Collected data
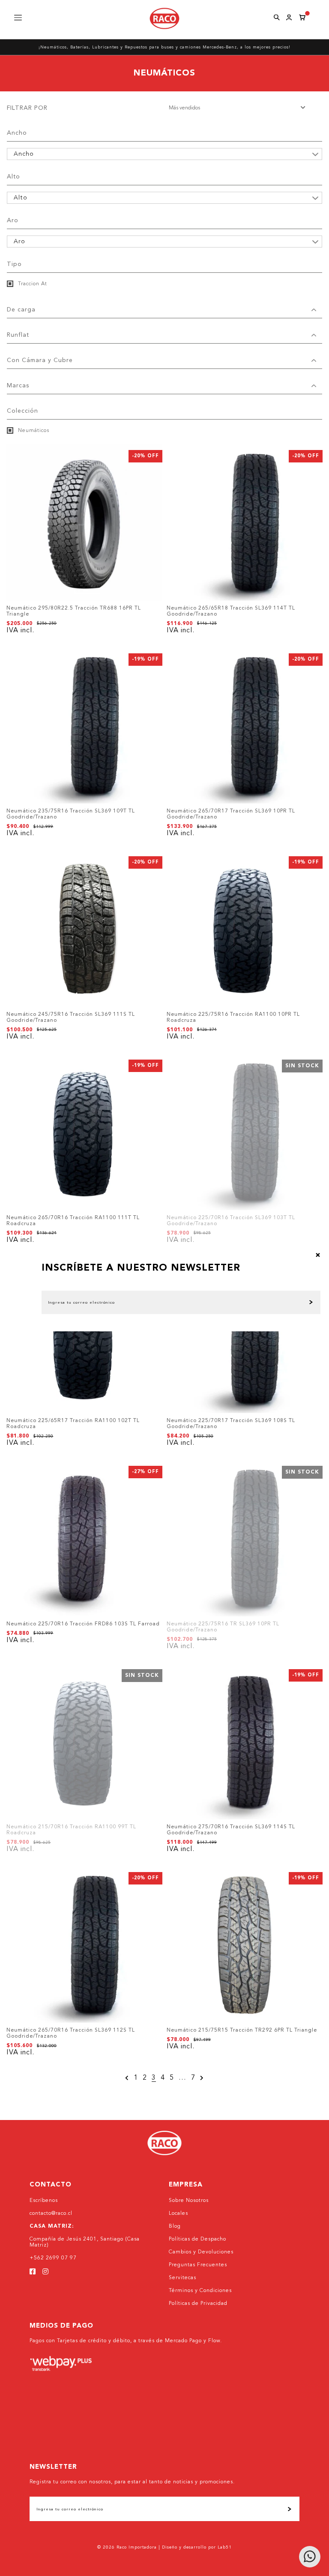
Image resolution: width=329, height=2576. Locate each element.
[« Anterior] (127, 2078)
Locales (178, 2213)
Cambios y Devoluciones (201, 2252)
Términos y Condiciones (200, 2290)
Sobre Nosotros (189, 2200)
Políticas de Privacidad (198, 2303)
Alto (13, 177)
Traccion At (31, 284)
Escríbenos (44, 2200)
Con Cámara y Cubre (40, 360)
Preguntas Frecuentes (198, 2265)
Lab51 (225, 2547)
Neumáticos (32, 430)
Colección (22, 411)
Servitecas (182, 2277)
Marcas (18, 386)
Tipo (14, 264)
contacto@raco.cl (51, 2213)
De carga (21, 310)
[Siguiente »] (202, 2078)
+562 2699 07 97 (53, 2258)
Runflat (18, 335)
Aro (12, 220)
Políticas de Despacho (197, 2239)
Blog (175, 2226)
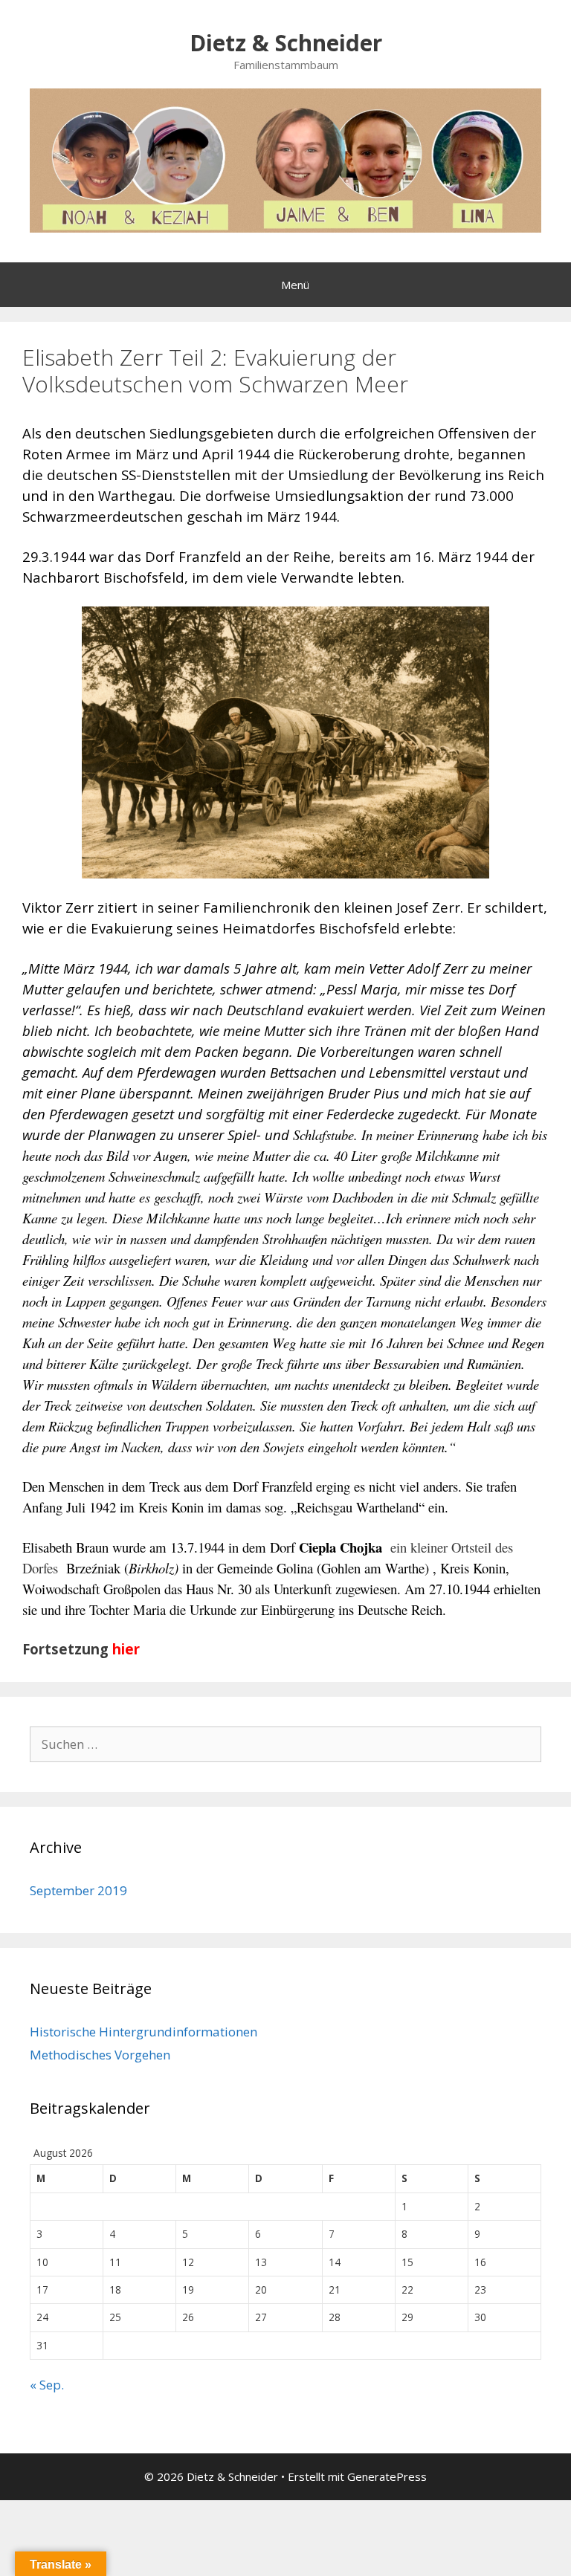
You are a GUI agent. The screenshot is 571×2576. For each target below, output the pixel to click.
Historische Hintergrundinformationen (143, 2031)
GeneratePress (387, 2476)
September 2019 (78, 1890)
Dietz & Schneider (286, 42)
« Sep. (47, 2384)
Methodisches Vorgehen (100, 2054)
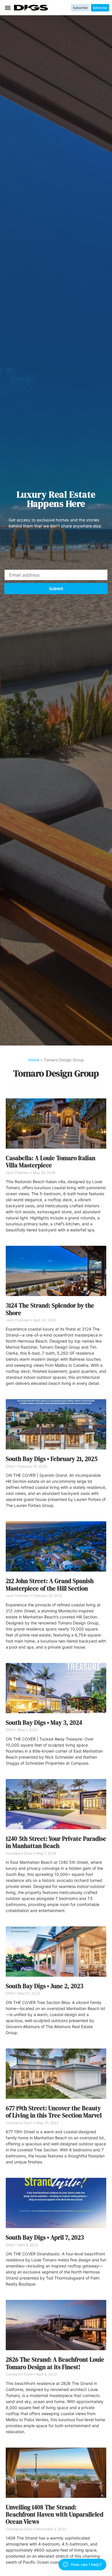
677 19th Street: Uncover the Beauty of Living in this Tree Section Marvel (54, 2111)
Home (33, 1060)
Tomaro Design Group (56, 1073)
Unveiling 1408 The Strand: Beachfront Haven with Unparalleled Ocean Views (54, 2514)
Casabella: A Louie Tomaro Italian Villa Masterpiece (50, 1161)
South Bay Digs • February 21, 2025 (51, 1459)
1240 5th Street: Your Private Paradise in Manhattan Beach (56, 1842)
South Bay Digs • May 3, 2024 (44, 1722)
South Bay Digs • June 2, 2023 (44, 1986)
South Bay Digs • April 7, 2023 (45, 2237)
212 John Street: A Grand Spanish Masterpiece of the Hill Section (50, 1584)
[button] (7, 7)
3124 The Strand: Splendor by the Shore (50, 1309)
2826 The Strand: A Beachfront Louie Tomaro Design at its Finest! (55, 2363)
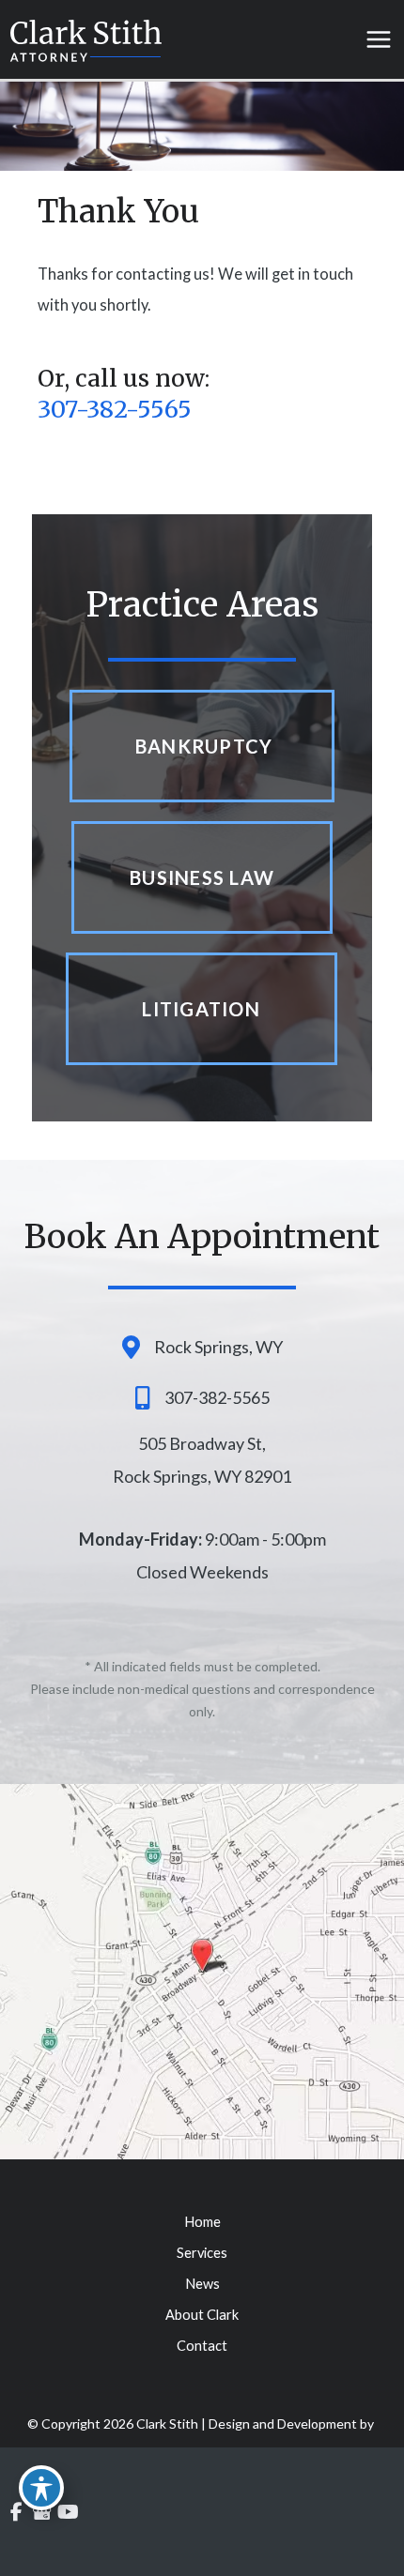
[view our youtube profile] (68, 2512)
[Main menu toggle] (378, 40)
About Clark (202, 2315)
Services (202, 2253)
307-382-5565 (115, 409)
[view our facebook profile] (16, 2512)
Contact (202, 2346)
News (202, 2284)
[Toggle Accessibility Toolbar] (41, 2487)
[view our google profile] (42, 2512)
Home (202, 2222)
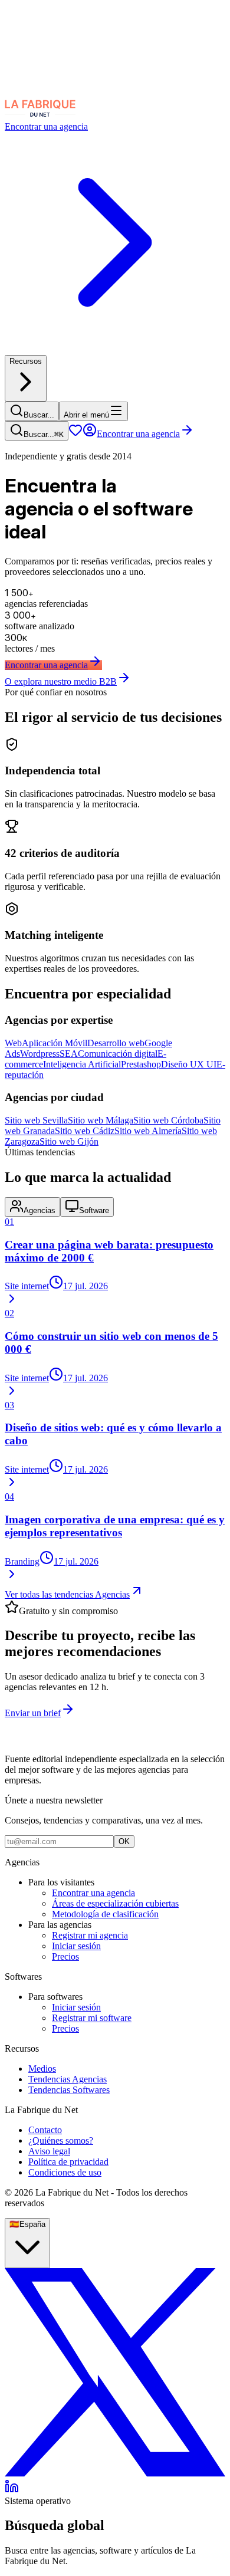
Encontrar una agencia (138, 434)
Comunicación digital (117, 1054)
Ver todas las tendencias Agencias (67, 1594)
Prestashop (141, 1064)
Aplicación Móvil (54, 1043)
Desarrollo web (115, 1043)
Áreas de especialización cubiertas (115, 1903)
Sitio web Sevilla (36, 1120)
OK (124, 1841)
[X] (115, 2474)
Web (13, 1043)
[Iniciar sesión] (90, 434)
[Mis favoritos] (75, 434)
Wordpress (40, 1054)
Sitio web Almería (148, 1131)
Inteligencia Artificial (82, 1064)
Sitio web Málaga (100, 1120)
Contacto (45, 2130)
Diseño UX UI (188, 1064)
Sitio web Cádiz (84, 1131)
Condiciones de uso (64, 2172)
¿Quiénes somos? (60, 2140)
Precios (65, 1956)
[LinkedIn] (12, 2490)
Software (94, 1210)
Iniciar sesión (76, 1946)
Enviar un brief (33, 1713)
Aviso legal (49, 2151)
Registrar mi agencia (90, 1935)
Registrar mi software (92, 2018)
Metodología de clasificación (105, 1914)
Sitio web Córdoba (168, 1120)
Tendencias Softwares (69, 2090)
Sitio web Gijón (69, 1141)
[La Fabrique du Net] (40, 116)
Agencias (39, 1210)
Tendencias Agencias (67, 2079)
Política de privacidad (68, 2162)
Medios (42, 2069)
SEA (69, 1054)
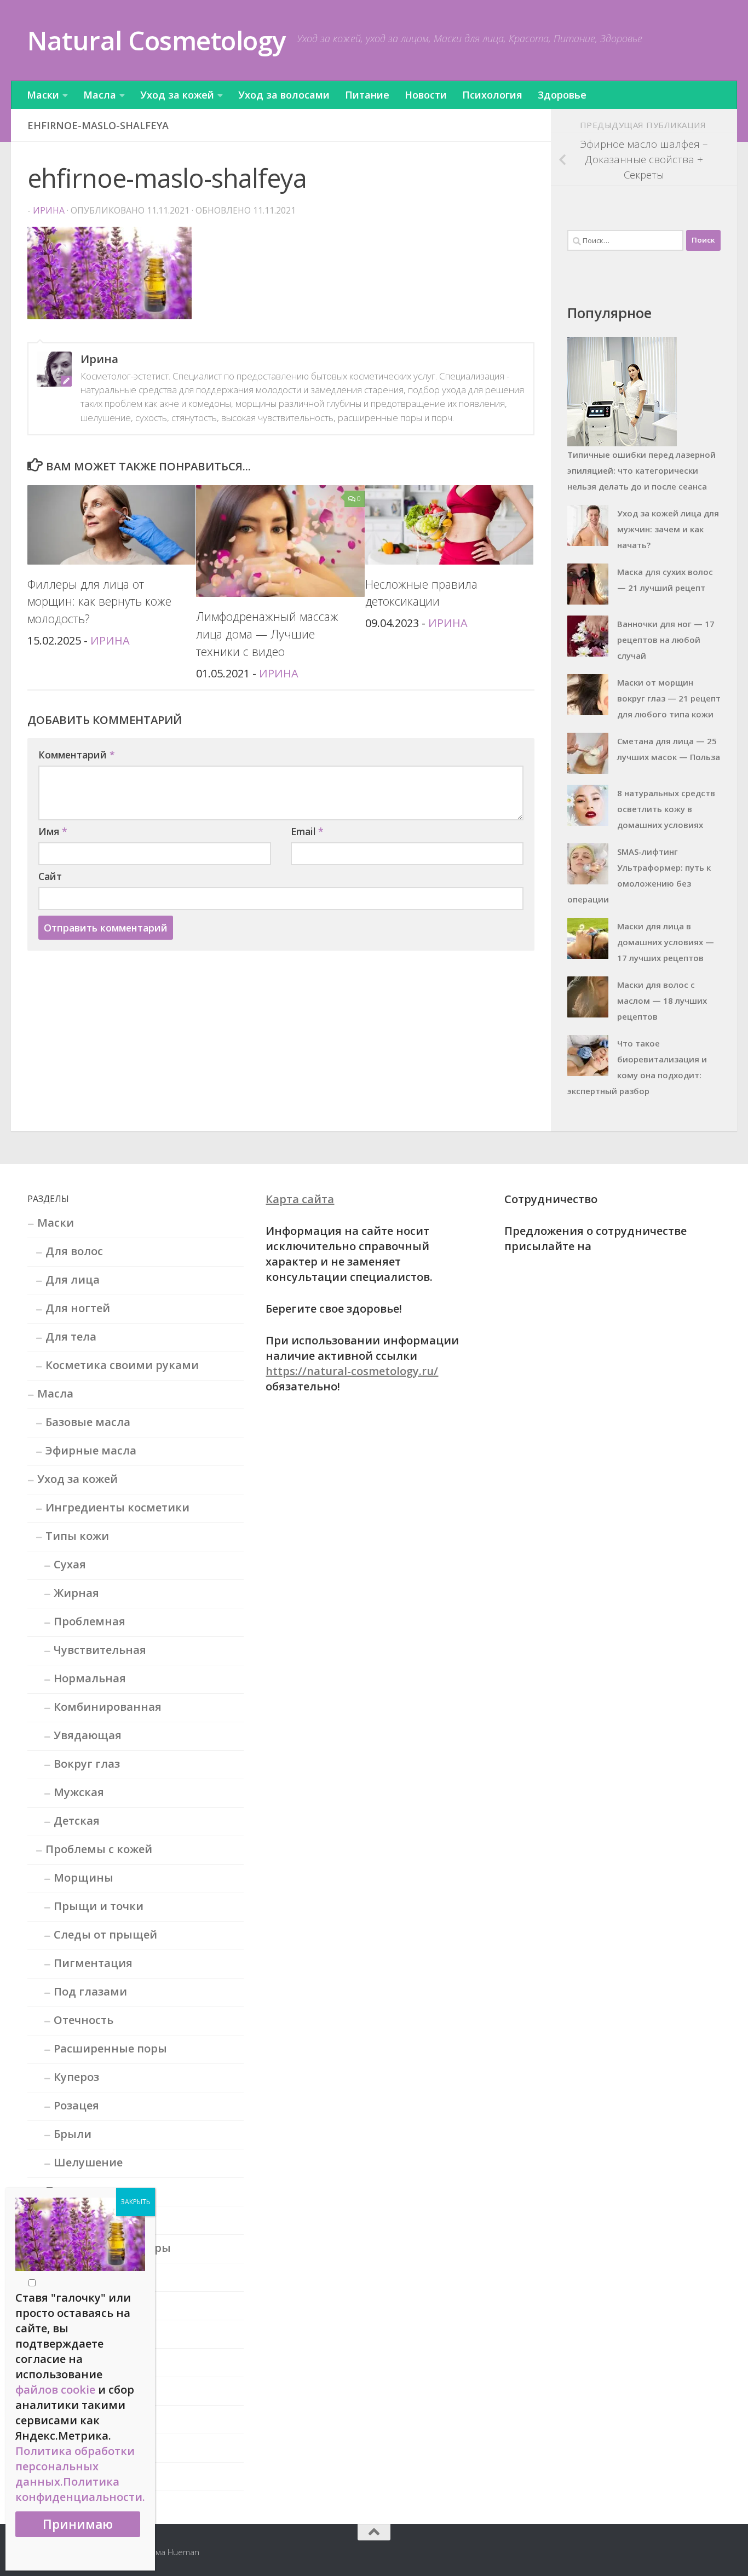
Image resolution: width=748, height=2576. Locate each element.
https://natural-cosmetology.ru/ (352, 1371)
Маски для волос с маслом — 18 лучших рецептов (662, 1000)
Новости (426, 94)
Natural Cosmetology (156, 40)
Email (307, 831)
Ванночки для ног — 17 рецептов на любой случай (666, 639)
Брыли (72, 2133)
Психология (492, 94)
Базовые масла (87, 1422)
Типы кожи (77, 1535)
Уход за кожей (177, 94)
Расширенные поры (110, 2048)
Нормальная (90, 1678)
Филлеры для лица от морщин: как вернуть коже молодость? (99, 601)
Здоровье (562, 94)
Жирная (76, 1592)
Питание (367, 94)
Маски (43, 94)
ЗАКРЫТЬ (135, 2201)
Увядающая (88, 1735)
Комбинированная (108, 1706)
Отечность (83, 2020)
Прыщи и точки (98, 1906)
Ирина (49, 210)
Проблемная (89, 1621)
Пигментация (93, 1963)
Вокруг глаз (87, 1763)
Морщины (83, 1877)
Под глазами (90, 1991)
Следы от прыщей (105, 1934)
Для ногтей (77, 1308)
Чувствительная (100, 1649)
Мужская (79, 1792)
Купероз (76, 2076)
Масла (99, 94)
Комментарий (76, 754)
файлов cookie (55, 2389)
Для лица (72, 1279)
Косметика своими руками (122, 1365)
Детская (77, 1820)
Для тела (70, 1336)
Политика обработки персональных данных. (75, 2466)
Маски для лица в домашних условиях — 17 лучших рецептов (665, 942)
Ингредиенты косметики (117, 1507)
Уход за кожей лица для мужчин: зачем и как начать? (668, 529)
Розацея (76, 2105)
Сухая (70, 1564)
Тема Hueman (173, 2551)
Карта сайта (300, 1199)
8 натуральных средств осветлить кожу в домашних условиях (666, 808)
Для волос (74, 1251)
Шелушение (88, 2162)
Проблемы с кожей (98, 1849)
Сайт (50, 876)
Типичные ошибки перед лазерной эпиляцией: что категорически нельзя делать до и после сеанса (641, 470)
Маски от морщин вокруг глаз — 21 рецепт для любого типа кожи (669, 698)
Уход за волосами (284, 94)
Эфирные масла (90, 1450)
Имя (52, 831)
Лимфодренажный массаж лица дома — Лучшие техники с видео (267, 633)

◆ About this exercise
Copy the lines exactly as they appear from the opening of the entries above through the line with "[Toggle Accessibility Toolbar] (41, 2487)", excluding all pictures.

◆ Solution to this exercise
Image resolution: width=329, height=2576. Locate each element.
[« Anterior] (127, 2078)
Locales (178, 2213)
Cambios y Devoluciones (201, 2252)
Términos y Condiciones (200, 2290)
Sobre Nosotros (189, 2200)
Políticas de Privacidad (198, 2303)
Alto (13, 177)
Traccion At (31, 284)
Escríbenos (44, 2200)
Con Cámara y Cubre (40, 360)
Preguntas Frecuentes (198, 2265)
Lab51 (225, 2547)
Neumáticos (32, 430)
Colección (22, 411)
Servitecas (182, 2277)
Marcas (18, 386)
Tipo (14, 264)
contacto@raco.cl (51, 2213)
De carga (21, 310)
[Siguiente »] (202, 2078)
+562 2699 07 97 (53, 2258)
Runflat (18, 335)
Aro (12, 220)
Políticas de Despacho (197, 2239)
Blog (175, 2226)
You are a GUI agent. The screenshot is 571×2576. For each target below, output the pixel to click.
Historische Hintergrundinformationen (143, 2031)
GeneratePress (387, 2476)
September 2019 (78, 1890)
Dietz & Schneider (286, 42)
« Sep. (47, 2384)
Methodisches Vorgehen (100, 2054)
677 19th Street: Uncover the Beauty of Living in this Tree Section Marvel (54, 2111)
Home (33, 1060)
Tomaro Design Group (56, 1073)
Unveiling 1408 The Strand: Beachfront Haven with Unparalleled Ocean Views (54, 2514)
Casabella: A Louie Tomaro Italian Villa Masterpiece (50, 1161)
South Bay Digs • February 21, 2025 (51, 1459)
1240 5th Street: Your Private Paradise in Manhattan Beach (56, 1842)
South Bay Digs • May 3, 2024 (44, 1722)
South Bay Digs • June 2, 2023 (44, 1986)
South Bay Digs • April 7, 2023 (45, 2237)
212 John Street: A Grand Spanish Masterpiece of the Hill Section (50, 1584)
[button] (7, 7)
3124 The Strand: Splendor by the Shore (50, 1309)
2826 The Strand: A Beachfront Louie Tomaro Design at its Finest! (55, 2363)
[view our youtube profile] (68, 2512)
[Main menu toggle] (378, 40)
About Clark (202, 2315)
Services (202, 2253)
307-382-5565 (115, 409)
[view our facebook profile] (16, 2512)
Contact (202, 2346)
News (202, 2284)
[Toggle Accessibility Toolbar] (41, 2487)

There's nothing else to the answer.